Потом её увел один приятель.
Просил её вернуться, всё простить,
послал письмом два общих снимка даже,
ответа ждал. А что простить – спросить?
Как возвратиться к прошлому пейзажу?
И он, как жил когда-то, так и жил.
Жил в городе зимой, с весны – на даче,
где пола подгнивающий настил
пел что-то на два голоса, чудача.
Перемостил простой дощатый пол,
покрасил стены и забор наладил,
ходил с корзинкой в невысокий бор,
и что-то вдруг о радости заладил.
С какой, однако, радости бы вдруг,
когда он жил один в глухой деревне?
О радости, не покладая рук
сажать кусты, окучивать деревья.
Ни женщина призывам не вняла,
ни дети, недоверчивые к слову,
а радость вот поверила, пришла,
ведь кто-то должен приходить по зову.
В пишмашинке стихи, полустёртая лента —
было дело, и дело водило студентку,
пусть не в ад, а в предбанник его, в кабинеты,
чтобы в тех кабинетах продолжить беседы.
Мне гэбист на допросе цитировал Бродского.
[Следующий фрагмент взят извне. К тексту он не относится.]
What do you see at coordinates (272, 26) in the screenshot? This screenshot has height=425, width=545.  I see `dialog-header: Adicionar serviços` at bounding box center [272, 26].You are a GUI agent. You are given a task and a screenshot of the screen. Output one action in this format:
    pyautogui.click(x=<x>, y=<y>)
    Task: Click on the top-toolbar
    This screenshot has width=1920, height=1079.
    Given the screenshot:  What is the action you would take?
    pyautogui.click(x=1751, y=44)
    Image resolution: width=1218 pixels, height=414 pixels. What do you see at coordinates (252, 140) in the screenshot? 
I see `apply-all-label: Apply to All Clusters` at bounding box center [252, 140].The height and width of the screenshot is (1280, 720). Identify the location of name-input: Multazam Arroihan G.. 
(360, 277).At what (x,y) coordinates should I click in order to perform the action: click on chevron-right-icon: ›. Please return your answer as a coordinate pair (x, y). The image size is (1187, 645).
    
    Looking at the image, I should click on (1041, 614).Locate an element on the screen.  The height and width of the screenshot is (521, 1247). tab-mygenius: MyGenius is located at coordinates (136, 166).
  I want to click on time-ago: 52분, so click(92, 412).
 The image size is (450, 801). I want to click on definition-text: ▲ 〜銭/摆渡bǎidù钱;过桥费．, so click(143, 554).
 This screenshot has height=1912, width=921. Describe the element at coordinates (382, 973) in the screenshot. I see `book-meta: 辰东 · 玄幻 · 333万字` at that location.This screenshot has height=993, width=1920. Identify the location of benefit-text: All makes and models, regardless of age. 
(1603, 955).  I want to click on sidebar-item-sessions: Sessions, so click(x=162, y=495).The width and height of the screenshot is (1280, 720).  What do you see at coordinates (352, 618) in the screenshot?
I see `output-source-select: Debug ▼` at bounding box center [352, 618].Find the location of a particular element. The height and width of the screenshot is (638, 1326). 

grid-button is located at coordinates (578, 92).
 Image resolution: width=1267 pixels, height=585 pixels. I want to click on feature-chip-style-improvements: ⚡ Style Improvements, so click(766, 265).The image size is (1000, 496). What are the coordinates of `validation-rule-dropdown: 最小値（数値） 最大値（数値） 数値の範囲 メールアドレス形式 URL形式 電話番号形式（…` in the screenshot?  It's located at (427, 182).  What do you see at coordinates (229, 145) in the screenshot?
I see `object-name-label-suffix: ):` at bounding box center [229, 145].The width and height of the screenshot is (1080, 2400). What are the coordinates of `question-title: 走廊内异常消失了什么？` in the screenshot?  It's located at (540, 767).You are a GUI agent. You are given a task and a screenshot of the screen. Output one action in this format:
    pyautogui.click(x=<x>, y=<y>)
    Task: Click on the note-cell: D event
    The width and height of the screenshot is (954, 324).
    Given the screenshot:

Ничего не видала я более скользкого,
чем спокойный гэбист, задушевно и просто
мне цитировавший: «Ни страны, ни погоста».
Дорогие друзья и коллеги-поэты,
я бы русский забыла бы только за это,
чтоб не знать, как махровый работничек ада
увлекается первым пером самиздата.
Стол, два стула. Пикирует муха на лысину.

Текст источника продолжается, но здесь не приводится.